------ DATASET EXCERPTS ------
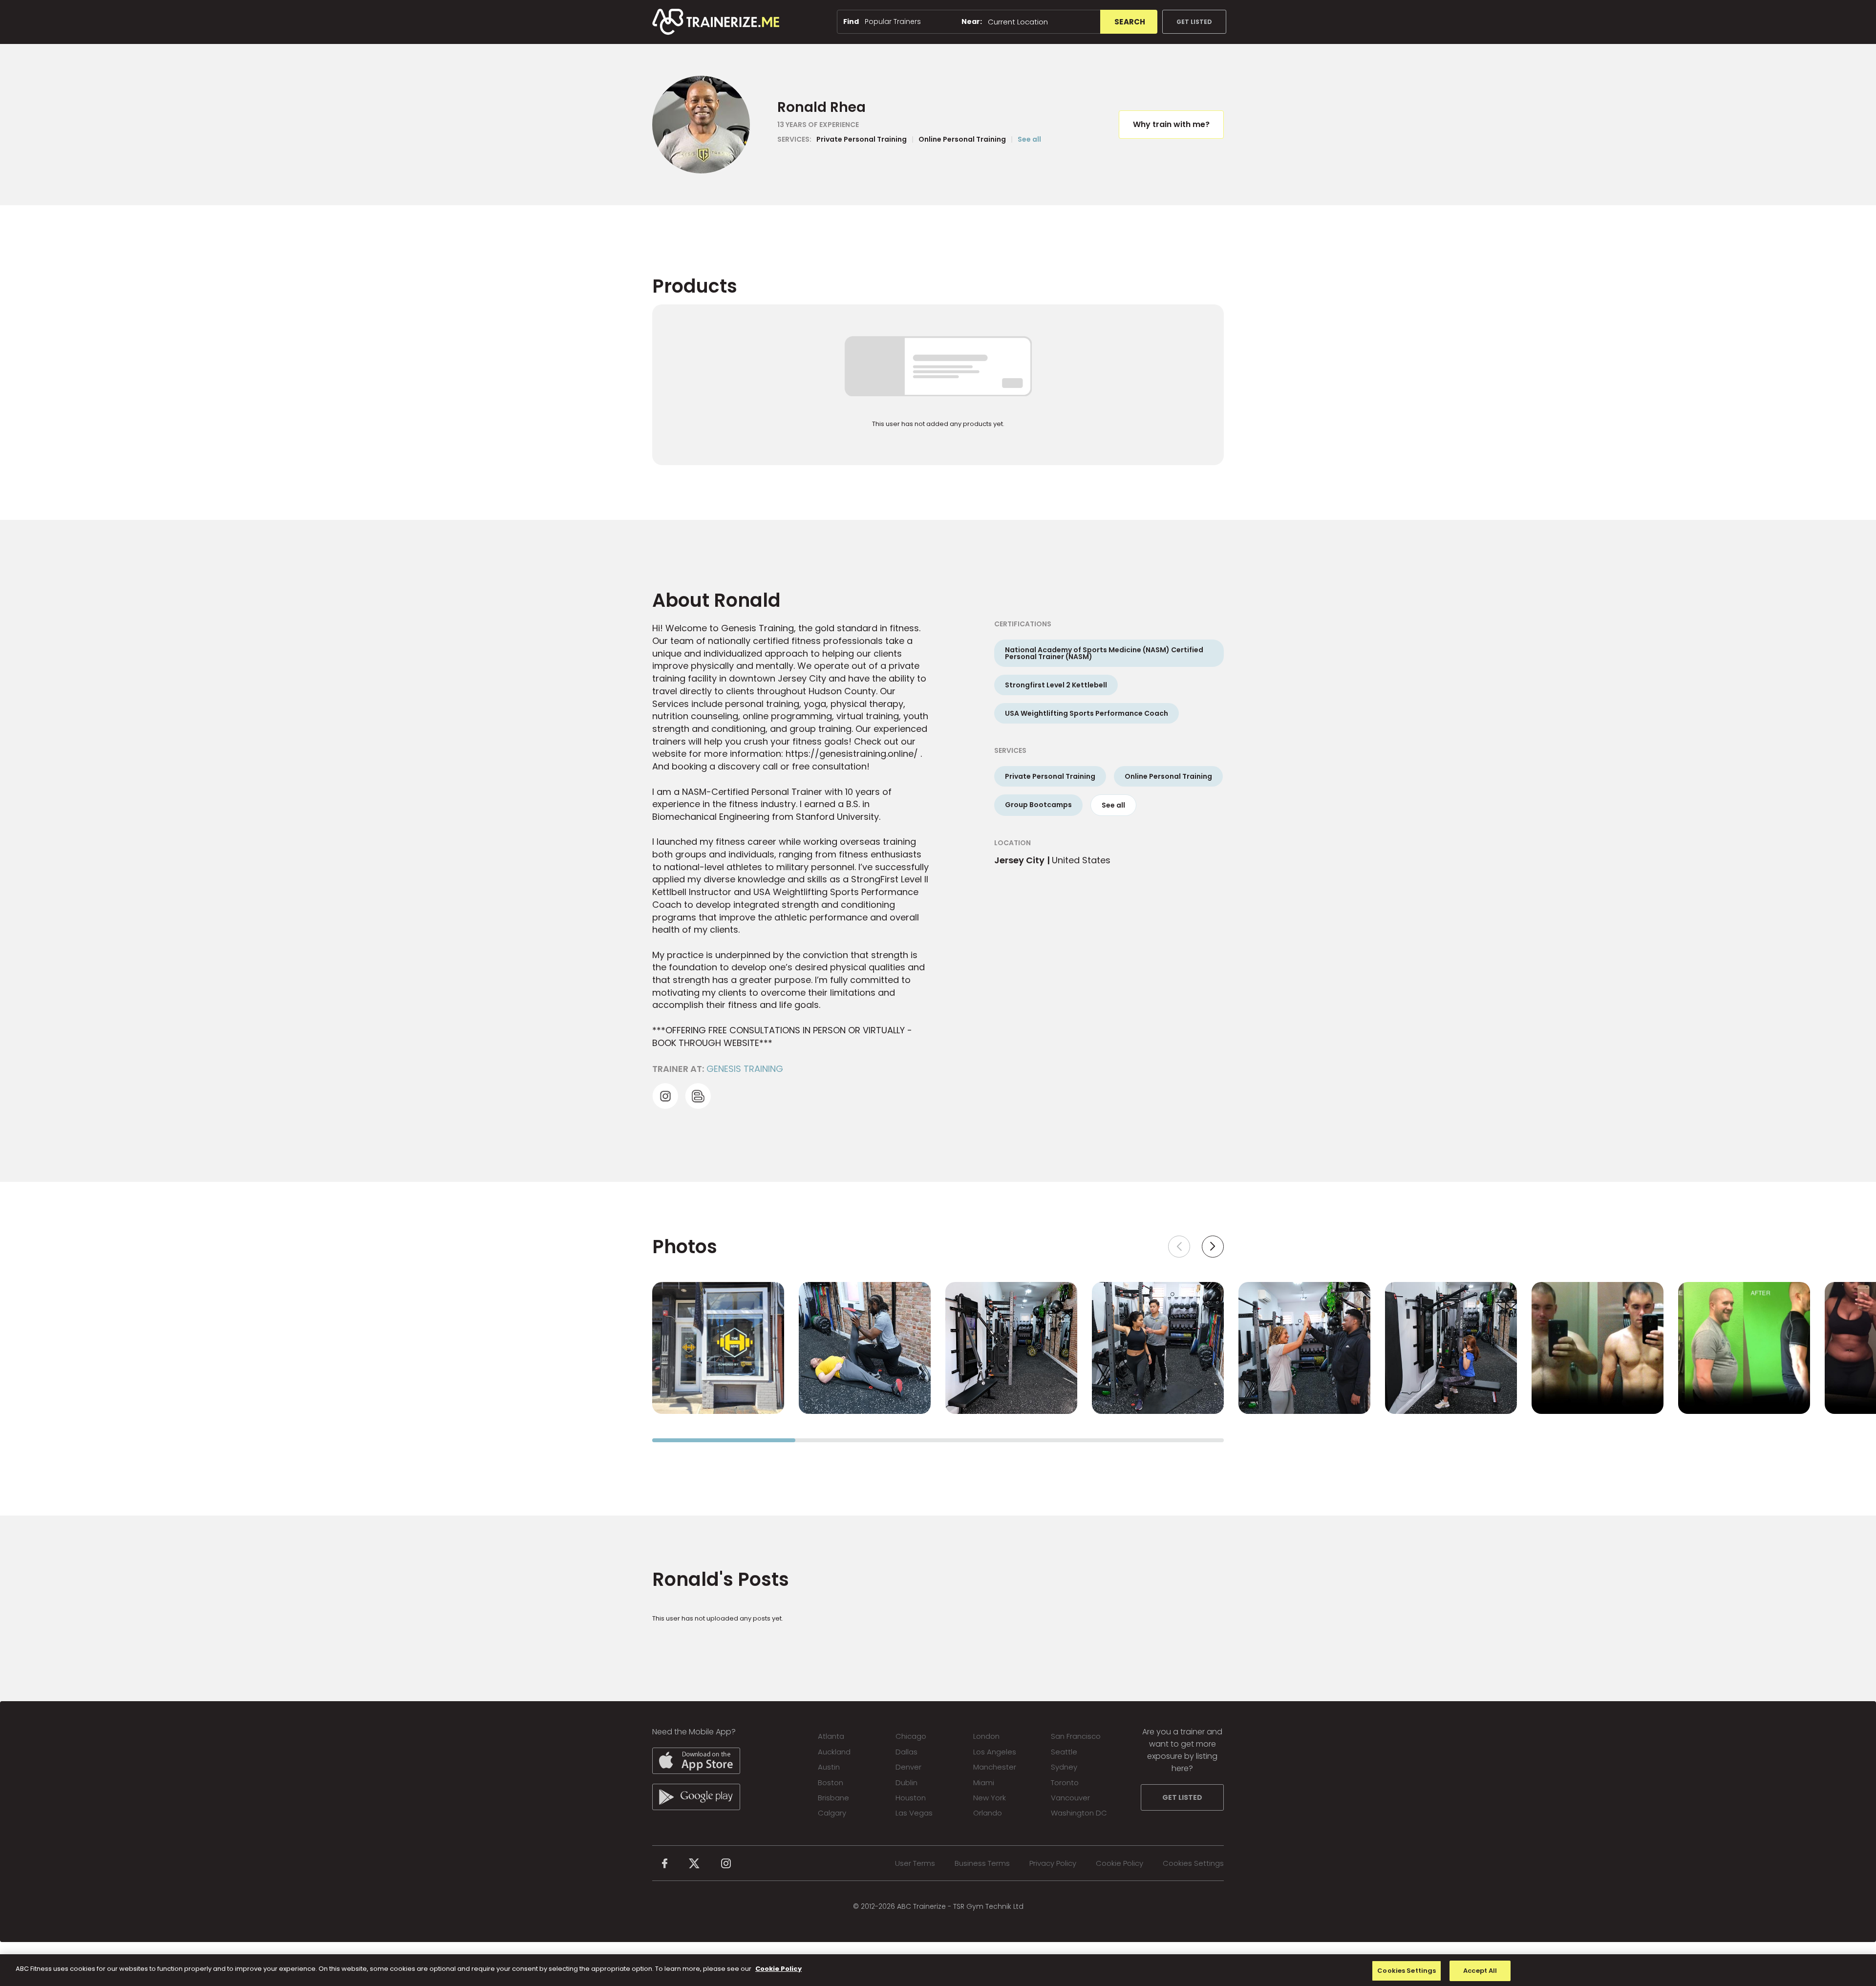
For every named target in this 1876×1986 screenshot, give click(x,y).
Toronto (1065, 1782)
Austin (829, 1767)
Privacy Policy (1052, 1863)
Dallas (906, 1752)
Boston (830, 1782)
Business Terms (982, 1863)
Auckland (834, 1752)
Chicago (910, 1736)
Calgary (832, 1813)
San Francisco (1076, 1736)
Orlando (987, 1813)
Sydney (1064, 1767)
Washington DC (1079, 1813)
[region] (938, 1970)
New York (989, 1798)
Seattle (1064, 1752)
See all (1029, 139)
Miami (983, 1782)
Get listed (1194, 22)
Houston (910, 1798)
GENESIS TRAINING (744, 1069)
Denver (908, 1767)
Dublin (906, 1782)
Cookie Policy (1119, 1863)
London (986, 1736)
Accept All (1480, 1970)
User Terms (915, 1863)
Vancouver (1070, 1798)
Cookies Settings (1193, 1863)
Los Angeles (994, 1752)
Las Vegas (914, 1813)
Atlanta (831, 1736)
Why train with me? (1171, 124)
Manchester (994, 1767)
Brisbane (833, 1798)
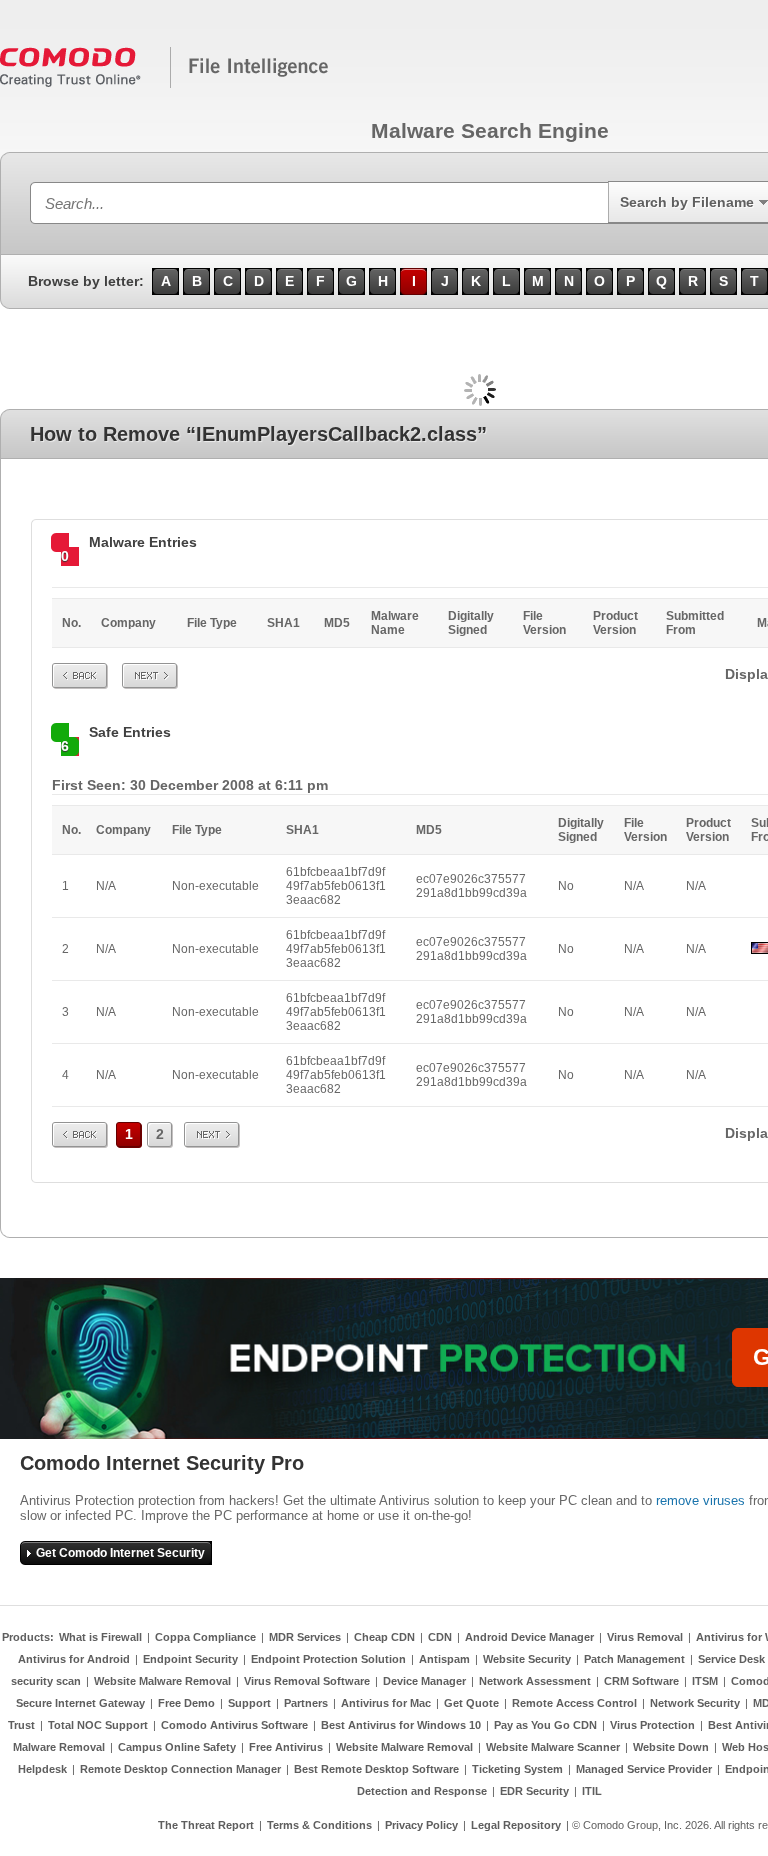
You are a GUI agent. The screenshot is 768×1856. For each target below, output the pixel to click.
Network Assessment (535, 1681)
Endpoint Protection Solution (328, 1659)
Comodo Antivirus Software (234, 1725)
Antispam (444, 1659)
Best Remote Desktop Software (376, 1769)
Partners (306, 1703)
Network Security (695, 1703)
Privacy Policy (421, 1825)
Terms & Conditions (319, 1825)
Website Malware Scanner (553, 1747)
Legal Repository (516, 1825)
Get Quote (471, 1703)
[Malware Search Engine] (165, 84)
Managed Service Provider (644, 1769)
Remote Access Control (574, 1703)
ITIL (592, 1791)
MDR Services (305, 1637)
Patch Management (634, 1659)
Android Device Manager (529, 1637)
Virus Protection (652, 1725)
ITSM (705, 1681)
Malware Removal (59, 1747)
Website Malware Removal (162, 1681)
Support (249, 1703)
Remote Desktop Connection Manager (180, 1769)
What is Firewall (100, 1637)
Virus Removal (645, 1637)
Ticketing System (517, 1769)
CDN (440, 1637)
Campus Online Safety (177, 1747)
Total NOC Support (98, 1725)
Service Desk (731, 1659)
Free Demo (186, 1703)
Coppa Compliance (205, 1637)
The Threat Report (206, 1825)
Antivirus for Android (74, 1659)
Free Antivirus (286, 1747)
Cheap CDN (384, 1637)
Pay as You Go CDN (545, 1725)
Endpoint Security (190, 1659)
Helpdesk (42, 1769)
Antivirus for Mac (386, 1703)
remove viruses (700, 1500)
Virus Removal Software (307, 1681)
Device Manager (424, 1681)
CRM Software (641, 1681)
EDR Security (534, 1791)
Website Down (671, 1747)
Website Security (527, 1659)
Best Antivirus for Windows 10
------
WHAT YOU NEED TO DO:
What is the number of lines in the data above that include the word "Network"? Answer with that number only.

RESULT OF THE TASK:
2